_Work instructions_. A single figure is required: the number of lines below in which the word "calendar" occurs.

_Dataset_.

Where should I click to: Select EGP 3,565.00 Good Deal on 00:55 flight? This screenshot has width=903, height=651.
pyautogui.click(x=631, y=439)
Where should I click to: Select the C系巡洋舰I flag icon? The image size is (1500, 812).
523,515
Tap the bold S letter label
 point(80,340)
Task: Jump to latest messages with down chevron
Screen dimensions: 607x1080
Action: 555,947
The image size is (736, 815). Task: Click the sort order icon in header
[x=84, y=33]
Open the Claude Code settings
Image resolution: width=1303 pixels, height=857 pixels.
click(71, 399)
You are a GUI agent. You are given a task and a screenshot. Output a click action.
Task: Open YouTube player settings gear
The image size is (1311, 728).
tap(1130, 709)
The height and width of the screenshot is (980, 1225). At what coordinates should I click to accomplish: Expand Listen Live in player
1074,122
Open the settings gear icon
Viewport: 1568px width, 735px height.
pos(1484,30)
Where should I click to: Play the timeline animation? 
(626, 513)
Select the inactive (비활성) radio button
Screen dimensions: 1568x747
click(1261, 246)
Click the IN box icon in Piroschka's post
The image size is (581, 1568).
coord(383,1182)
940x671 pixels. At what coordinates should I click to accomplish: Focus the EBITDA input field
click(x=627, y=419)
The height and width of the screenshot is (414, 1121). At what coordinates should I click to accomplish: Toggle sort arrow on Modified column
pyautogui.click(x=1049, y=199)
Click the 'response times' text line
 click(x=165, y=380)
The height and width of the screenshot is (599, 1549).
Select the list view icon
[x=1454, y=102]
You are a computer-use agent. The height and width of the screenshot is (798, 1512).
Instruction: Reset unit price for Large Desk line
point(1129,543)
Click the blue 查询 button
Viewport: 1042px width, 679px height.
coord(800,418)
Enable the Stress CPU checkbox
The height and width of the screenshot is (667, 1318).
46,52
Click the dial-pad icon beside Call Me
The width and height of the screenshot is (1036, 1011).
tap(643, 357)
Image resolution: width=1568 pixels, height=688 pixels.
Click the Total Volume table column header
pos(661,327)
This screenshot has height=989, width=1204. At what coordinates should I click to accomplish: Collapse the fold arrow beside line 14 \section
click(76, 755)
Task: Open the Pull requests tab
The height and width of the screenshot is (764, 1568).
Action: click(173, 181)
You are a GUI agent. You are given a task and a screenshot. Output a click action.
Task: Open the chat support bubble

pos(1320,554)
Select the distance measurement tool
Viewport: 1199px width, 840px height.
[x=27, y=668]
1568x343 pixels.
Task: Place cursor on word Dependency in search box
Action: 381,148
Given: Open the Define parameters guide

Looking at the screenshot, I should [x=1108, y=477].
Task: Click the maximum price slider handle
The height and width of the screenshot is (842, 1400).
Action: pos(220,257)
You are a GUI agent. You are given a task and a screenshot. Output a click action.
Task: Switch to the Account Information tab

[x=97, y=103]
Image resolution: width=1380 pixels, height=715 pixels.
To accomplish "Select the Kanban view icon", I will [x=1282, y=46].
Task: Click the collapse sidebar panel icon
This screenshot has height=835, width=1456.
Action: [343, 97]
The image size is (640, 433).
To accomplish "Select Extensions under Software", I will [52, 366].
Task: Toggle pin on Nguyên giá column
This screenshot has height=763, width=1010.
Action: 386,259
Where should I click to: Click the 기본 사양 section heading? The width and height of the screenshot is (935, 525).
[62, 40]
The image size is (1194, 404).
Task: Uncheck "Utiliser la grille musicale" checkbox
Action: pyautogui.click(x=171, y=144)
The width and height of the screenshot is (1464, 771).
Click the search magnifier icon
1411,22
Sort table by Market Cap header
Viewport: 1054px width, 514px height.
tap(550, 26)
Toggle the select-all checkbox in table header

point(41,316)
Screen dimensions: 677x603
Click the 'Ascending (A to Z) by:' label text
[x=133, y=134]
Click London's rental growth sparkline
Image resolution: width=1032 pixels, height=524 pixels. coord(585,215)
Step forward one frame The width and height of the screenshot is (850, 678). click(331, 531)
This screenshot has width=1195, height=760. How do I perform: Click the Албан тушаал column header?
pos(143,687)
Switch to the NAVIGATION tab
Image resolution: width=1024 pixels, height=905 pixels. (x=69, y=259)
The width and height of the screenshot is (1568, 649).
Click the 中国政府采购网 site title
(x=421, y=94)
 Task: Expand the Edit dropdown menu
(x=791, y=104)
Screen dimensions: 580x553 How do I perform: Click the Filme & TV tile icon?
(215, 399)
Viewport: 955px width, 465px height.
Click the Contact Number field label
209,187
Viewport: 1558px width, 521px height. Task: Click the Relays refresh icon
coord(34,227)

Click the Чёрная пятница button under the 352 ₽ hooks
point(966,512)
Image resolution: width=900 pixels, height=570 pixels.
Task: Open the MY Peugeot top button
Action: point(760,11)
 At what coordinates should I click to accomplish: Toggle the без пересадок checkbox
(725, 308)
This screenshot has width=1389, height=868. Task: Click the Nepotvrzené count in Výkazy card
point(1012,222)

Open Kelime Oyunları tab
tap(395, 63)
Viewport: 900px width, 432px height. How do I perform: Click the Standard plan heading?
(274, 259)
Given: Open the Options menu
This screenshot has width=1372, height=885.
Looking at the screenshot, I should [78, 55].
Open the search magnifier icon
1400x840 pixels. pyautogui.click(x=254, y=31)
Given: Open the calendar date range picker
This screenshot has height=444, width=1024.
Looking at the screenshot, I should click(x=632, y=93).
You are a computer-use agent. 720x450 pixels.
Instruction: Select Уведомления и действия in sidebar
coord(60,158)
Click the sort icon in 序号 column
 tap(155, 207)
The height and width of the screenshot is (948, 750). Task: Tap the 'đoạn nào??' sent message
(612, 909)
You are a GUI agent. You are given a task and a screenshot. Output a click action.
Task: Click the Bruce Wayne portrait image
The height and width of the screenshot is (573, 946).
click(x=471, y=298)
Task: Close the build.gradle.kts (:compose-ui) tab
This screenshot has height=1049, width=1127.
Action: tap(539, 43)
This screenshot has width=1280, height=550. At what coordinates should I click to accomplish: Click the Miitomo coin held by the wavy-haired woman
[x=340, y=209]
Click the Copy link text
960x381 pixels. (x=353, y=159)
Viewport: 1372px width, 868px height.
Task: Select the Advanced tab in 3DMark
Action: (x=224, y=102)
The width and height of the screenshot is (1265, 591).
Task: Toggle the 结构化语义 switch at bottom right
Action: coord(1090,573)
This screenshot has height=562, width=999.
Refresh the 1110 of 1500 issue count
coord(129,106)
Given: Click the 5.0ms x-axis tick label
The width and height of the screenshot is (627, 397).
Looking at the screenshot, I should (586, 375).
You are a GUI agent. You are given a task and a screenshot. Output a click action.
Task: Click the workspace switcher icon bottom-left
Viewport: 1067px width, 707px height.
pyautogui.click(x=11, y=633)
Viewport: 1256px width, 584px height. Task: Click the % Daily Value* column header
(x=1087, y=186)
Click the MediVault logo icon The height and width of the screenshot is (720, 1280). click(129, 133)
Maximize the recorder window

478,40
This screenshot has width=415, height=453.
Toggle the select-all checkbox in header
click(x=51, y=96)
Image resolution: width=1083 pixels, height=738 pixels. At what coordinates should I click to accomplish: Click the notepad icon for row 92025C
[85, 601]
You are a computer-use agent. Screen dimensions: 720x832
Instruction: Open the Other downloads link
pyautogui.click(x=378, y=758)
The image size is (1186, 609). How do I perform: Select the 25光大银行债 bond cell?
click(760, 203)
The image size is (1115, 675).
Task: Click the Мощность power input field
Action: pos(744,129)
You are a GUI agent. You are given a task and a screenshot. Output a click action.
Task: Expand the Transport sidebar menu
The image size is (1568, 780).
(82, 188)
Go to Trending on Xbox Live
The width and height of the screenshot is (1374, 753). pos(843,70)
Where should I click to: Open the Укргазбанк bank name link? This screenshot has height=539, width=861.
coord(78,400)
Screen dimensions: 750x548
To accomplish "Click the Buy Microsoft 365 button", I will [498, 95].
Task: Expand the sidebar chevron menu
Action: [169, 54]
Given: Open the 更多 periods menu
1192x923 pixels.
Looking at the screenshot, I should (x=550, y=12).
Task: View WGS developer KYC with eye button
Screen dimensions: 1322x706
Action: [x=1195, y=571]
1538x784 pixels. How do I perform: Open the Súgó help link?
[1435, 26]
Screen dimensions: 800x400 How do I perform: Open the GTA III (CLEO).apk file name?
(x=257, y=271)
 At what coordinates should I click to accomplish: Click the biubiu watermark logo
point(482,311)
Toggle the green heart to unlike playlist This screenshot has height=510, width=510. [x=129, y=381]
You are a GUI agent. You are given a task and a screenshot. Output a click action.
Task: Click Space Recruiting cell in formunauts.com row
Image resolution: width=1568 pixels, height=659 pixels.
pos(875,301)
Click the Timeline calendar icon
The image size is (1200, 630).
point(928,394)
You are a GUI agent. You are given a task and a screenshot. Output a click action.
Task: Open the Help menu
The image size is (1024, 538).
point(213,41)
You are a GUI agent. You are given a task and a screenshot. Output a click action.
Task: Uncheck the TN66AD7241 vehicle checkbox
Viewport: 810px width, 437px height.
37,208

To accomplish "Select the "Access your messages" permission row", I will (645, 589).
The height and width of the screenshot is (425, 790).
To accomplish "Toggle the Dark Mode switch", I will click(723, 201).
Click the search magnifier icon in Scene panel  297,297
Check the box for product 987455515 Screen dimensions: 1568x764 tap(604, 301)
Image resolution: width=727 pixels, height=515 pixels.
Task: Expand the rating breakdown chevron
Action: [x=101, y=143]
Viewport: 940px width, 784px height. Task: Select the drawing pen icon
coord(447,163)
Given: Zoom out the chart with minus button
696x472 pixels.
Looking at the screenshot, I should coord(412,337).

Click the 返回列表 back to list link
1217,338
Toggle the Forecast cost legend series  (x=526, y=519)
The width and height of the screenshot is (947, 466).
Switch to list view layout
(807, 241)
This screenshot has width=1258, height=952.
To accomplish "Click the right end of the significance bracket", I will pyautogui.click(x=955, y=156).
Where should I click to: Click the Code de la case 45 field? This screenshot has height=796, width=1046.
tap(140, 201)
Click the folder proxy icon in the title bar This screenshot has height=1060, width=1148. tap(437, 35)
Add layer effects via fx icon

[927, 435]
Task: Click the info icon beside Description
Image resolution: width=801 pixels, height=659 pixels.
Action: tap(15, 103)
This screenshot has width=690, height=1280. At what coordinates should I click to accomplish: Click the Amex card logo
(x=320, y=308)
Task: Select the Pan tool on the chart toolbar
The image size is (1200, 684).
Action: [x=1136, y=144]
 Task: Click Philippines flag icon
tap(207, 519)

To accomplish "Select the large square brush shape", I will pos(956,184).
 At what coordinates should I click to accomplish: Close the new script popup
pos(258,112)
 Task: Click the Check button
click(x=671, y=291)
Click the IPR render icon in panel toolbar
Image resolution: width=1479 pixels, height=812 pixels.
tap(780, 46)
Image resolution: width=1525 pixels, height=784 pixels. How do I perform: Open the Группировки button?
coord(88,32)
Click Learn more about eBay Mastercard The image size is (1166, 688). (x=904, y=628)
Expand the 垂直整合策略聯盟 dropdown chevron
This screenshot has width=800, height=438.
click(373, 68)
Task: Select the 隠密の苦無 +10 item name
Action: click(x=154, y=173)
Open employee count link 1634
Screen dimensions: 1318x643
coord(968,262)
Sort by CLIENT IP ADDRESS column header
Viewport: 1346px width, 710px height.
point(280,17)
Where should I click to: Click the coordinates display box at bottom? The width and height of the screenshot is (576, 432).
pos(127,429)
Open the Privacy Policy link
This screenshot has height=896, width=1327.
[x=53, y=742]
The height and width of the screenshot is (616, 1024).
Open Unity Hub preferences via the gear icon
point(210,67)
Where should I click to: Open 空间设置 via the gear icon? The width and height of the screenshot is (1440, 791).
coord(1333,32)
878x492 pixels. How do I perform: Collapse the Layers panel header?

_Answer to the exercise_. 2